Dr Wright repeated the week-long survey with the same students –  by then under stay-at-home orders – from April 22 to 29. He then teamed up with sleep researchers at the University of Washington to analyse the data.

Up to 14 hours a week improvement

The researchers found that, “on average, the students were devoting 30 more minutes per weekday and 24 more minutes per weekend to sleep.”

That’s about three and a half hours more sleep a week.

The results were more dramatic among students who had been skimping on sleep before the pandemic. Locked-down, some saw the greatest improvements, with some sleeping as much as two additional hours each night. That is,14 hours a week.

“Even though we are living through this incredibly stressful time, which is changing our behaviors drastically, we are seeing changes to sleep behaviors that are for the most part positive,” said Dr Wright.

Less social jet-lag

The students were found to keep more regular sleep and wake times and experienced less ‘social jetlag’ – this is “the groggy feeling that occurs when people stay up late and sleep later on the weekends and must resume an earlier schedule on Monday mornings.”

College students skimping on sleep before the pandemic, were getting up to two more hours a night sleep in lockdown. Photo: Getty

Dr Wright referenced studies that found inadequate sleep was “associated with negative health outcomes, such as weakened immune systems, that leave people more vulnerable to viral infections and less responsive to vaccines.”

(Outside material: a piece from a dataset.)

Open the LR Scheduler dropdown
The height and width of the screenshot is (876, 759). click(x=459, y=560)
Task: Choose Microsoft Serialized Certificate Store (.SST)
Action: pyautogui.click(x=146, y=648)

In addition, irregular sleep and social jetlag can increase the risk of heart disease, obesity, diabetes and mood disorders, said Dr Wright.

Young people tend to have a sleep problem

After the pandemic began, 92 per cent of the students enjoyed the minimum seven hours per night of sleep as recommended by the Centers for Disease Control and Prevention. Typically, only about two-thirds of U.S. college students get that much sleep.

A 2018 report from VicHealth and the Sleep Health Foundation found that the average Australian teenager only gets between 6.5 and 7.5 hours of sleep a night, well under the recommended 8-10 hours.

The study found that sleep deficits were seriously impacting mental well-being. On the upside, the study found  that “teens who put down their smart-phones an hour before bed gained an extra 21 minutes sleep a night and an hour and 45 minutes over the school week.”

Investigating the wider population

Researchers from the University of Washington are working on a study that looks at the wider population, and takes in measures of mental health.

The researchers are tracking people’s sleep patterns, stress, and mood amidst the social-distancing measures of COVID-19. The study could provide “useful information for how the rigidity of routines affects sleep, which in turn has a huge impact on health and well-being.”

Neuroscientist Leandro Casiraghi, investigating sleep patterns in the wider community. Photo: University of Washington

Every night for a month, the participants wear Fitbit-style watches that track movement and light. They also fill out a Google survey to share what their mood and productivity was like each day.

To complete the study, the researchers will need to repeat the experiment with the participants when “routines have returned to a more normal pattern.”

The researchers acknowledge that routines “might never be back to exactly how they were before COVID-19.”

Hopefully they won’t lose any sleep over it.